* **DIRECTIONS**
Look through the entries below for the string "left", and copy each line where it is found.

____

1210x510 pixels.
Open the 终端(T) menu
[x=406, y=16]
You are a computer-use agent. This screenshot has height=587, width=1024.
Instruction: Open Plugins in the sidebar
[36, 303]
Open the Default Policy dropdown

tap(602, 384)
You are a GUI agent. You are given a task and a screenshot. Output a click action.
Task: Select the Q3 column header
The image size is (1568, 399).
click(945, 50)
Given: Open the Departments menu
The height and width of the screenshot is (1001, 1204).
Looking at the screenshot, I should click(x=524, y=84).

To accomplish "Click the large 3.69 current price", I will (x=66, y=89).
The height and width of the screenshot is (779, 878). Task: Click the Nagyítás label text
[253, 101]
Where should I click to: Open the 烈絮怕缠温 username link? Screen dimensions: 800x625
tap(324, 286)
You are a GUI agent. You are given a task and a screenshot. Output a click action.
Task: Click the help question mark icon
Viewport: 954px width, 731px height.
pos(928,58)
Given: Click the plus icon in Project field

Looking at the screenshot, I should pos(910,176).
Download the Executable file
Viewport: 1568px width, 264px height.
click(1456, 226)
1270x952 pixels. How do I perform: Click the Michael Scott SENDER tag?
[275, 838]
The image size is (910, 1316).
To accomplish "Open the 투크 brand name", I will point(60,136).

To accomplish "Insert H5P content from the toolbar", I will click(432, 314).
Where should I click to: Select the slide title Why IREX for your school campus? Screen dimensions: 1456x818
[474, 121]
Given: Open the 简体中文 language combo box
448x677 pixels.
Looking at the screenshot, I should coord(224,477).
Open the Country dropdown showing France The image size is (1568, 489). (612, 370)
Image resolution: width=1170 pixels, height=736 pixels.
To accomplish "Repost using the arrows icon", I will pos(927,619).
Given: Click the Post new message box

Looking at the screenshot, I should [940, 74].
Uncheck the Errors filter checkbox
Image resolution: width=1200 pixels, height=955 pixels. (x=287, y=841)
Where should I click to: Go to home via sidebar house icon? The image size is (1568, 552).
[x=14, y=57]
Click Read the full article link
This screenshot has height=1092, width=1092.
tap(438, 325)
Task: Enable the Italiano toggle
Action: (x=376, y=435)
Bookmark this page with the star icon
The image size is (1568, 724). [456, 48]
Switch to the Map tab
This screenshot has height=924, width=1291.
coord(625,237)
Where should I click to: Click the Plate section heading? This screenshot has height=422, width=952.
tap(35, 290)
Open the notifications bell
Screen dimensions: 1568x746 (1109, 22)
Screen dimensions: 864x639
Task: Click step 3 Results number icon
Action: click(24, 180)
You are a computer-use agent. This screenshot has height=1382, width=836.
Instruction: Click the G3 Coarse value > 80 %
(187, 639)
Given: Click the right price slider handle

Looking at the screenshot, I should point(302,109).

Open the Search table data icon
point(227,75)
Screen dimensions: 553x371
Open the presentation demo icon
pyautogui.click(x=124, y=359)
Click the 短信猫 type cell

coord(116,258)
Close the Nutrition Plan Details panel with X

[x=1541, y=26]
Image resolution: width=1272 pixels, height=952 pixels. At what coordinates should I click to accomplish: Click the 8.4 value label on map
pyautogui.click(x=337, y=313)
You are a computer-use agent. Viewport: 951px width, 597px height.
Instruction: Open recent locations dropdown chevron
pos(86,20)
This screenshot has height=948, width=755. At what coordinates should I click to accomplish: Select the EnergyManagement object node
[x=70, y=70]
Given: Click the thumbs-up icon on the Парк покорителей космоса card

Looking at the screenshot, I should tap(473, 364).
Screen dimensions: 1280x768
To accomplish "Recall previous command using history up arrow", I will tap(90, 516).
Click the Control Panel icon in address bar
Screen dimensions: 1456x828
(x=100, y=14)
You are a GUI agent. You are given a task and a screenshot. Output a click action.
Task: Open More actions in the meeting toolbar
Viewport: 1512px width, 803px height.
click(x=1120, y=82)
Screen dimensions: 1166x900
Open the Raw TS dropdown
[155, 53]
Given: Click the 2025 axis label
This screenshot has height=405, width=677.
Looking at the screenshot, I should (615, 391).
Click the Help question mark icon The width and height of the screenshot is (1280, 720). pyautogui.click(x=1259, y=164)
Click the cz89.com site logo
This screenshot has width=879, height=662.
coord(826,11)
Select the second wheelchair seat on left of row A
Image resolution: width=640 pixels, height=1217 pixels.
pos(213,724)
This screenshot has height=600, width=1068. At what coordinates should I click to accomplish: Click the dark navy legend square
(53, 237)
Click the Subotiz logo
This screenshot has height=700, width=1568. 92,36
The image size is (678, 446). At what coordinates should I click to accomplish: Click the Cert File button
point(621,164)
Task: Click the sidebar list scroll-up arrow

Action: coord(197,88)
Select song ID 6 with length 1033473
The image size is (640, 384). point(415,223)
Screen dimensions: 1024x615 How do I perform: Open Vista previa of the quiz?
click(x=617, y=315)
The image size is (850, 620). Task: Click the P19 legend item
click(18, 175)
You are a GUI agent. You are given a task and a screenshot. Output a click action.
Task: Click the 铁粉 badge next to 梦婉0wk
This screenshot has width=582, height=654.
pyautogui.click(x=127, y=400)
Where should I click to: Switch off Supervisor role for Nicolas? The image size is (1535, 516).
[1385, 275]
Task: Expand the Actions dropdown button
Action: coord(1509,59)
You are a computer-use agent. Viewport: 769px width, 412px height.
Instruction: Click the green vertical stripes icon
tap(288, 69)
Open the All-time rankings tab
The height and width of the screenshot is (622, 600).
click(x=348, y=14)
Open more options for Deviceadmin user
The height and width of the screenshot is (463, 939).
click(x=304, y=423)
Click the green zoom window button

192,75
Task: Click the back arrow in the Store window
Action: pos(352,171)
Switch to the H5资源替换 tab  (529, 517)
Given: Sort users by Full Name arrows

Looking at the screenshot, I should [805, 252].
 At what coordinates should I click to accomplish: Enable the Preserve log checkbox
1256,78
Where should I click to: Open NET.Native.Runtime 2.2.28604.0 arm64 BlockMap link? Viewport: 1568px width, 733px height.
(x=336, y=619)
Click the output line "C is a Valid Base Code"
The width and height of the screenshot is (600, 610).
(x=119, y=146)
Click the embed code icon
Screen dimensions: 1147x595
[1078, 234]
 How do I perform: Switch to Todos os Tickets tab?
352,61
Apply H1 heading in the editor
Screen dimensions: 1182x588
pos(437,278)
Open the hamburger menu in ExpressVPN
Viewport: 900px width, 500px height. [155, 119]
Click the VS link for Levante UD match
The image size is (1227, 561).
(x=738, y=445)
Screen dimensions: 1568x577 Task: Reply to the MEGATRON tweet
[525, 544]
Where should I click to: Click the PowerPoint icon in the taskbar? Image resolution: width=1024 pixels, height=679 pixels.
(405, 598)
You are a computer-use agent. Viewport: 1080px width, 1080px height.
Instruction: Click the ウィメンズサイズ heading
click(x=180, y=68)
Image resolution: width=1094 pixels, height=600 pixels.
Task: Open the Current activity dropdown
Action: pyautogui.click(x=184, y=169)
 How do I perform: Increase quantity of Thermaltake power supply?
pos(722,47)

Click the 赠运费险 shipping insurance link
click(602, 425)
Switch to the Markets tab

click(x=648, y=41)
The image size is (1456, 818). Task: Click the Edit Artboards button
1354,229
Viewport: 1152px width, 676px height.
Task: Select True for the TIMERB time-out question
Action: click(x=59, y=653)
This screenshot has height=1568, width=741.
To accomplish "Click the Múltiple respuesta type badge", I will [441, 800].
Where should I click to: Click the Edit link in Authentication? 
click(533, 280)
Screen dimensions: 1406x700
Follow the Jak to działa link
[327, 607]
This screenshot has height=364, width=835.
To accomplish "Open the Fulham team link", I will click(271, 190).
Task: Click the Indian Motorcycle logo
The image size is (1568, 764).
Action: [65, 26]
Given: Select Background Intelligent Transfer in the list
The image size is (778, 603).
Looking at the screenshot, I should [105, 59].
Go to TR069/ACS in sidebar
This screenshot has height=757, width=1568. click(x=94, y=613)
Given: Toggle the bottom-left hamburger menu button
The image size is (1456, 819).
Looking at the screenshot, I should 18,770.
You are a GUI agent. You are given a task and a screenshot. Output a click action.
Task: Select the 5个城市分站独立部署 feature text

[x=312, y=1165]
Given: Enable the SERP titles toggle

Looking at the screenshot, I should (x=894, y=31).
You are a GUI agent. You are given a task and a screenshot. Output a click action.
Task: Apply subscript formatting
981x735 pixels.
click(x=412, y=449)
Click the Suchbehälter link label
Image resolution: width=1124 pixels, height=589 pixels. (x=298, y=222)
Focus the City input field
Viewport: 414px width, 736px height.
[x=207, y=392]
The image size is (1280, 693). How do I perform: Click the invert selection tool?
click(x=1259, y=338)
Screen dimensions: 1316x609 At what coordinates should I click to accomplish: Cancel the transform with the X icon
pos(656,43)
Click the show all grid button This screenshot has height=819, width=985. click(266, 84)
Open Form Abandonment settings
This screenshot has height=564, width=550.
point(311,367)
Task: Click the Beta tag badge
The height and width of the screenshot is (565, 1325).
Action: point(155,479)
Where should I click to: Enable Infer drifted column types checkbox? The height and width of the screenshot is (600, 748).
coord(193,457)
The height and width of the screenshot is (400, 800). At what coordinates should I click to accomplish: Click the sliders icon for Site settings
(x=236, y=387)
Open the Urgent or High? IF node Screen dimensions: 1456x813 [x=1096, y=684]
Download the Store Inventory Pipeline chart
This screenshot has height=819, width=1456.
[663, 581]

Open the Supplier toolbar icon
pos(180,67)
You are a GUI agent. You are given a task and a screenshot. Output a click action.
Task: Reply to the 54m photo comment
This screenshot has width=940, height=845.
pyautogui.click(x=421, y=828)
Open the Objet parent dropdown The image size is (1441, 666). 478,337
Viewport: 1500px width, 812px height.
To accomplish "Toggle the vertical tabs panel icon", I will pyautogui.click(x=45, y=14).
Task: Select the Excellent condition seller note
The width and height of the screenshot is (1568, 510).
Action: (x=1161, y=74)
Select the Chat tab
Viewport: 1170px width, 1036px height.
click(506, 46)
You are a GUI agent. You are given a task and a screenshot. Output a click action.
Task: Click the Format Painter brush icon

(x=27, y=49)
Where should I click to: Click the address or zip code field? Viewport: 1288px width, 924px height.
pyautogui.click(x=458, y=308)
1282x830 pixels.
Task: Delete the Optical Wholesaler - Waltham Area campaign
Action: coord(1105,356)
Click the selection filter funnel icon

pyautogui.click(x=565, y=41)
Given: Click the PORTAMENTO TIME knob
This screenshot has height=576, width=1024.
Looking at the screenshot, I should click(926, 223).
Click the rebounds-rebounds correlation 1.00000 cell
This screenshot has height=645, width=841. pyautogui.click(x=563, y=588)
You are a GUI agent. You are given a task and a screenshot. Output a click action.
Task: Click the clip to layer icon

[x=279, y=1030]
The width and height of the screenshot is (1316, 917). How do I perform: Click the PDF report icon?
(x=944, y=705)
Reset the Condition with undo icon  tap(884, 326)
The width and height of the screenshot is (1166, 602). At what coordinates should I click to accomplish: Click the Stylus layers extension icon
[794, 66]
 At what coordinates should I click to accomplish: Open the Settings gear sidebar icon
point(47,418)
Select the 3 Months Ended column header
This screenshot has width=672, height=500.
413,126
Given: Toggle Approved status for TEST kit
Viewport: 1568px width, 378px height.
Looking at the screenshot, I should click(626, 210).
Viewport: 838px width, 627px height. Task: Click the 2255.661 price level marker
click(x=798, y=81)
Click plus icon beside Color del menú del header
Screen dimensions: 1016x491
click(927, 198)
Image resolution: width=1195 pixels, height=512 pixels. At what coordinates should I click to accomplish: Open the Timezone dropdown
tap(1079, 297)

____

* **TASK RESULT**
Select the second wheelchair seat on left of row A
Given: Toggle the bottom-left hamburger menu button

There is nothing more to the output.